Adequate rest and any necessary drug therapy is the primary for treating your back pain. However once your primary treatment is over, the following exercises reverse the structural and physiological changes of the motion segment. Basic theoretical treatment regimens, using various combinations of the exercises for specific back disorders.One such exercise is, Rocking the knees to your chest.
Rocking the knees to your chest
This is the ultimate ‘appeasing’ exercise. It is the least taxing and therefore least frightening exercise in the early loosening of a jammed segment. It is performed in the horizontal supine position to eliminate compression of the spine.
The primary function of the knees-rocking exercise is to fan open the posterior compartments of the spine like flaring out a deck of cards. The action stretches the muscles down the back of your spine when their tonic hold has pulled the interspaces shut. Releasing the muscles un-jams the facets and releases the pincer effect on the intervertebral disc. Thus the passive stretching inhibits the additional closing down effect across the inflamed vertebral segment. By providing ‘active’ decompression it produces the first glimmer of the spine lifting off the compressed segments. It is a very efficient first-base exercise.
Rocking the knees to the chest is very effective if you have just jarred your spine or hurt it in some way. Rocking has an immediate neurophysiological ‘switching off ’ effect which defuses the alarm and preempts the local muscles locking up the spine. The to-and-fro rocking action familiarises your back with movement again so it doesn’t have time to get stiff.
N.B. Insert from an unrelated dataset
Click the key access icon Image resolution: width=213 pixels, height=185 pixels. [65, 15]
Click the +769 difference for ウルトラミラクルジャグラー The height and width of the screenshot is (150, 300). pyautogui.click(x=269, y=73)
It keeps your back moving in a nonthreatening way and encourages the fundamental physiologies— active disc metabolism, unhindered blood flow and proper drainage— to resume. Disc nutrition is enhanced by incremental amounts of fluid being pumped through, while the pressure changes stimulate the synthesis of proteoglycans which thereafter provides a more active osmotic pump.
Simple as it sounds, rocking the knees is often difficult to get started, let alone do well. If your back is in acute distress it is not easy to get the knees to the chest. Your legs feel heavy and your spine is loath to bend, and you may get stabs of pain as you grapple with lifting your thighs. As the spine starts to round more easily, your hip joints often complain about being bunched onto the chest. It may be more comfortable for the hips if you allow your knees to part widely around the abdomen. (You may also find that one leg is more comfortable doing this movement than the other.)
With the more chronic disorders, where your lower back may have been stiff for decades, the cement-like rigidity is often unwilling to yield. The lower segments move as a rigid block, with all the hinging taking place at the hips and the upper lumbar levels. As the segments ease apart, your back starts to round more easily.
The emphasis with rocking the knees is to keep the movement as subtle as possible with the arc of movement only a few centimetres.
Don’t be tempted to tug at your knees with the muscles in your neck standing up. Don’t jab your head up to meet the knees. Leave your head and shoulders calm and relaxed on the floor and gently oscillate your legs with the fingers interlaced around both knees. As your back relaxes, a sense of movement will dawn, like a piece of frozen meat thawing. The tightness will fade as you feel the vertebrae gapping open at the back. Don’t hurry and try to imagine the vertebrae segments pulling apart.
The correct way of rocking the knees to the chest
- Lie on your back on the bed or on a soft surface on the floor.
- Brace your low back by sucking your navel in hard. If your tummy is weak, push in with one hand on the front of the tummy for reinforcement.
- With the other hand behind your thigh, pull one leg up to the chest. As soon as one foot is off the bed you can use both hands to pull the leg onto the chest.
- Bracing your tummy in the same way, pull the other leg onto your chest. Crossing your ankles makes the legs less unwieldy.
- Cup a hand over each knee and then move your legs so the thighs rest at 90ยบ. Oscillate gently in this position, with the movement almost imperceptible.
- For high lumbar problems, take your knees closer in to your chest.
If your hips are tight you can cross your ankles and link your wrists across your upper shins and oscillate in this position.